◆ **Goal of the exercise**: Copy the following rows word for word, changing nothing.

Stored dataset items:
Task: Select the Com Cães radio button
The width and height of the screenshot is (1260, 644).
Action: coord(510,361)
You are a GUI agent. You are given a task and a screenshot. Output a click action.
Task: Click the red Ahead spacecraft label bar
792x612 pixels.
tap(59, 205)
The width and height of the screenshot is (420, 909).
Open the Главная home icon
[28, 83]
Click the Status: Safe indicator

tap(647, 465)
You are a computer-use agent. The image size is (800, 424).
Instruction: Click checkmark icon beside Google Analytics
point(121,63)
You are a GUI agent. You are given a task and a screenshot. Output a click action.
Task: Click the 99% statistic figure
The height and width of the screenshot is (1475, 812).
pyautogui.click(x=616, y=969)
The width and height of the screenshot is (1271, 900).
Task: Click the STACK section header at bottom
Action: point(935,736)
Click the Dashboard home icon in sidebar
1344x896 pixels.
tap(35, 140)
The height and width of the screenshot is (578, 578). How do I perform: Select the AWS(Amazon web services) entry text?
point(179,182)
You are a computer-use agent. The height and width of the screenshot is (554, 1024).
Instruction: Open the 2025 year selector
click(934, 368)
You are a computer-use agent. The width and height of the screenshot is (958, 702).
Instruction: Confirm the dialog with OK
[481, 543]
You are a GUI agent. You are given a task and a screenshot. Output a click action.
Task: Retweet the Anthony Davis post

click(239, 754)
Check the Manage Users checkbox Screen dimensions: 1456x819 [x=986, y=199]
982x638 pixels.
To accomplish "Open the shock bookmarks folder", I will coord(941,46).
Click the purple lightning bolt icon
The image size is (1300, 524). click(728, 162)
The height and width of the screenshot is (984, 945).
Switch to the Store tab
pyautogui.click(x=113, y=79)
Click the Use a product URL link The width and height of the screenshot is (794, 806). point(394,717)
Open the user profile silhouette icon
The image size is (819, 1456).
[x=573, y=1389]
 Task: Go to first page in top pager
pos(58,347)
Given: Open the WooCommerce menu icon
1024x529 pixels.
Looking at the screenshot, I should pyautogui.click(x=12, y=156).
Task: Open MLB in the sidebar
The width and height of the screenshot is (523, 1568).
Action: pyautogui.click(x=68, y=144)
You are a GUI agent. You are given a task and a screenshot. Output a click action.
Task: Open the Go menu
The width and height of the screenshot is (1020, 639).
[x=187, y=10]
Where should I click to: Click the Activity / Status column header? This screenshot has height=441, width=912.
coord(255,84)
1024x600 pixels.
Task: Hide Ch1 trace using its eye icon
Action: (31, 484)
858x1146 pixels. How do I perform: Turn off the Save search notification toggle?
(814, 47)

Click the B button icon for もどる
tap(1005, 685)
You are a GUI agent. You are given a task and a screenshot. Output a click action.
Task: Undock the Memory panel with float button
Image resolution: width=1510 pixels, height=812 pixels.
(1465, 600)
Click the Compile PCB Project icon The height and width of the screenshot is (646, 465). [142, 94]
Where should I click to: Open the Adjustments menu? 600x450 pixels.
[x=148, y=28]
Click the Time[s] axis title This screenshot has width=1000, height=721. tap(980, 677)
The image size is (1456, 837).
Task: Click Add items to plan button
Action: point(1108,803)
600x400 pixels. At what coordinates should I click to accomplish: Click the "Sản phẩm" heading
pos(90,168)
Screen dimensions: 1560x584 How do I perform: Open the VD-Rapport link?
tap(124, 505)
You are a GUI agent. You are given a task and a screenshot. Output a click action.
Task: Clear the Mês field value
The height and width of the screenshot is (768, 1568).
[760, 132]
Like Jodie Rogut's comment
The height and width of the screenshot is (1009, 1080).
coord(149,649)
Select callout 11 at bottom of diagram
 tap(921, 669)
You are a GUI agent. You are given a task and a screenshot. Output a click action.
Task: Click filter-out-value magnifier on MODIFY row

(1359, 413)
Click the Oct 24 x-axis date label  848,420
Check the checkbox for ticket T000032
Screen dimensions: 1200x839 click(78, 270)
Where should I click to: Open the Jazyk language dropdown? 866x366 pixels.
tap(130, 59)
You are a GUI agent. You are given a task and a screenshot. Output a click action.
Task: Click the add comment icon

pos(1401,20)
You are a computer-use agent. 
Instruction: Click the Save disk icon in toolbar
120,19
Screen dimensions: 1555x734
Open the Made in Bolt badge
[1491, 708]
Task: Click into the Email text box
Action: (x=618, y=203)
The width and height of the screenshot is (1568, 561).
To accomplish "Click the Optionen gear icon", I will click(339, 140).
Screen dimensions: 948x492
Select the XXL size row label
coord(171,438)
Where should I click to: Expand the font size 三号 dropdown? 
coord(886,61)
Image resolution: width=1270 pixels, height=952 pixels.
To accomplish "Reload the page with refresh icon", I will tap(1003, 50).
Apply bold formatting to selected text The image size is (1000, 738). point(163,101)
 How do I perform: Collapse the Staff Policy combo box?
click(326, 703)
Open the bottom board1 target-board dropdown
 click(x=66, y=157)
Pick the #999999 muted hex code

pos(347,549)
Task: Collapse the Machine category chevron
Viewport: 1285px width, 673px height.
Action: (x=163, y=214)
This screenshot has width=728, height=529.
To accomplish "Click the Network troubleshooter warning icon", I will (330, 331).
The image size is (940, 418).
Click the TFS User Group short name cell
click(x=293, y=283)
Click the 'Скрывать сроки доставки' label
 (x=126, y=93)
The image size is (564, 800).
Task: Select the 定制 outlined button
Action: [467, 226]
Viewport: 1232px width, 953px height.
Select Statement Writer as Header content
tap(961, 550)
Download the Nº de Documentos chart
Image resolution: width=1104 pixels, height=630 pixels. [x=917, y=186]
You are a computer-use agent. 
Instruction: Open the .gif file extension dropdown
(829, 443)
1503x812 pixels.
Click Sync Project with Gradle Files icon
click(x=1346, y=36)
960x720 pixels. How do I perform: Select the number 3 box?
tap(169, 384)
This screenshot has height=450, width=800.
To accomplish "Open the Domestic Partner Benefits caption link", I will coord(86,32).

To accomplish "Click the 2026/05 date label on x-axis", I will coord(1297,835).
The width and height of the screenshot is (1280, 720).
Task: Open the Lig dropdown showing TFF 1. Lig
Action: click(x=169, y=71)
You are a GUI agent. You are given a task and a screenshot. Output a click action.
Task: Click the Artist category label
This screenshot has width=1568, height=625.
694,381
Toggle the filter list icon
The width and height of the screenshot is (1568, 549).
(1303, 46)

◆ **Answer to the task**:
Task: Select the Com Cães radio button
The width and height of the screenshot is (1260, 644).
Action: coord(510,361)
You are a GUI agent. You are given a task and a screenshot. Output a click action.
Task: Click the red Ahead spacecraft label bar
792x612 pixels.
tap(59, 205)
The width and height of the screenshot is (420, 909).
Open the Главная home icon
[28, 83]
Click the Status: Safe indicator

tap(647, 465)
You are a computer-use agent. The image size is (800, 424).
Instruction: Click checkmark icon beside Google Analytics
point(121,63)
You are a GUI agent. You are given a task and a screenshot. Output a click action.
Task: Click the 99% statistic figure
The height and width of the screenshot is (1475, 812).
pyautogui.click(x=616, y=969)
The width and height of the screenshot is (1271, 900).
Task: Click the STACK section header at bottom
Action: point(935,736)
Click the Dashboard home icon in sidebar
1344x896 pixels.
tap(35, 140)
The height and width of the screenshot is (578, 578). How do I perform: Select the AWS(Amazon web services) entry text?
point(179,182)
You are a computer-use agent. The height and width of the screenshot is (554, 1024).
Instruction: Open the 2025 year selector
click(934, 368)
You are a computer-use agent. The width and height of the screenshot is (958, 702).
Instruction: Confirm the dialog with OK
[481, 543]
You are a GUI agent. You are given a task and a screenshot. Output a click action.
Task: Retweet the Anthony Davis post

click(239, 754)
Check the Manage Users checkbox Screen dimensions: 1456x819 [x=986, y=199]
982x638 pixels.
To accomplish "Open the shock bookmarks folder", I will coord(941,46).
Click the purple lightning bolt icon
The image size is (1300, 524). click(728, 162)
The height and width of the screenshot is (984, 945).
Switch to the Store tab
pyautogui.click(x=113, y=79)
Click the Use a product URL link The width and height of the screenshot is (794, 806). point(394,717)
Open the user profile silhouette icon
The image size is (819, 1456).
[x=573, y=1389]
 Task: Go to first page in top pager
pos(58,347)
Given: Open the WooCommerce menu icon
1024x529 pixels.
Looking at the screenshot, I should pyautogui.click(x=12, y=156).
Task: Open MLB in the sidebar
The width and height of the screenshot is (523, 1568).
Action: pyautogui.click(x=68, y=144)
You are a GUI agent. You are given a task and a screenshot. Output a click action.
Task: Open the Go menu
The width and height of the screenshot is (1020, 639).
[x=187, y=10]
Where should I click to: Click the Activity / Status column header? This screenshot has height=441, width=912.
coord(255,84)
1024x600 pixels.
Task: Hide Ch1 trace using its eye icon
Action: (31, 484)
858x1146 pixels. How do I perform: Turn off the Save search notification toggle?
(814, 47)

Click the B button icon for もどる
tap(1005, 685)
You are a GUI agent. You are given a task and a screenshot. Output a click action.
Task: Undock the Memory panel with float button
Image resolution: width=1510 pixels, height=812 pixels.
(1465, 600)
Click the Compile PCB Project icon The height and width of the screenshot is (646, 465). [142, 94]
Where should I click to: Open the Adjustments menu? 600x450 pixels.
[x=148, y=28]
Click the Time[s] axis title This screenshot has width=1000, height=721. tap(980, 677)
The image size is (1456, 837).
Task: Click Add items to plan button
Action: point(1108,803)
600x400 pixels. At what coordinates should I click to accomplish: Click the "Sản phẩm" heading
pos(90,168)
Screen dimensions: 1560x584 How do I perform: Open the VD-Rapport link?
tap(124, 505)
You are a GUI agent. You are given a task and a screenshot. Output a click action.
Task: Clear the Mês field value
The height and width of the screenshot is (768, 1568).
[760, 132]
Like Jodie Rogut's comment
The height and width of the screenshot is (1009, 1080).
coord(149,649)
Select callout 11 at bottom of diagram
 tap(921, 669)
You are a GUI agent. You are given a task and a screenshot. Output a click action.
Task: Click filter-out-value magnifier on MODIFY row

(1359, 413)
Click the Oct 24 x-axis date label  848,420
Check the checkbox for ticket T000032
Screen dimensions: 1200x839 click(78, 270)
Where should I click to: Open the Jazyk language dropdown? 866x366 pixels.
tap(130, 59)
You are a GUI agent. You are given a task and a screenshot. Output a click action.
Task: Click the add comment icon

pos(1401,20)
You are a computer-use agent. 
Instruction: Click the Save disk icon in toolbar
120,19
Screen dimensions: 1555x734
Open the Made in Bolt badge
[1491, 708]
Task: Click into the Email text box
Action: (x=618, y=203)
The width and height of the screenshot is (1568, 561).
To accomplish "Click the Optionen gear icon", I will click(339, 140).
Screen dimensions: 948x492
Select the XXL size row label
coord(171,438)
Where should I click to: Expand the font size 三号 dropdown? 
coord(886,61)
Image resolution: width=1270 pixels, height=952 pixels.
To accomplish "Reload the page with refresh icon", I will tap(1003, 50).
Apply bold formatting to selected text The image size is (1000, 738). point(163,101)
 How do I perform: Collapse the Staff Policy combo box?
click(326, 703)
Open the bottom board1 target-board dropdown
 click(x=66, y=157)
Pick the #999999 muted hex code

pos(347,549)
Task: Collapse the Machine category chevron
Viewport: 1285px width, 673px height.
Action: (x=163, y=214)
This screenshot has width=728, height=529.
To accomplish "Click the Network troubleshooter warning icon", I will (330, 331).
The image size is (940, 418).
Click the TFS User Group short name cell
click(x=293, y=283)
Click the 'Скрывать сроки доставки' label
 (x=126, y=93)
The image size is (564, 800).
Task: Select the 定制 outlined button
Action: [467, 226]
Viewport: 1232px width, 953px height.
Select Statement Writer as Header content
tap(961, 550)
Download the Nº de Documentos chart
Image resolution: width=1104 pixels, height=630 pixels. [x=917, y=186]
You are a computer-use agent. 
Instruction: Open the .gif file extension dropdown
(829, 443)
1503x812 pixels.
Click Sync Project with Gradle Files icon
click(x=1346, y=36)
960x720 pixels. How do I perform: Select the number 3 box?
tap(169, 384)
This screenshot has height=450, width=800.
To accomplish "Open the Domestic Partner Benefits caption link", I will coord(86,32).

To accomplish "Click the 2026/05 date label on x-axis", I will coord(1297,835).
The width and height of the screenshot is (1280, 720).
Task: Open the Lig dropdown showing TFF 1. Lig
Action: click(x=169, y=71)
You are a GUI agent. You are given a task and a screenshot. Output a click action.
Task: Click the Artist category label
This screenshot has width=1568, height=625.
694,381
Toggle the filter list icon
The width and height of the screenshot is (1568, 549).
(1303, 46)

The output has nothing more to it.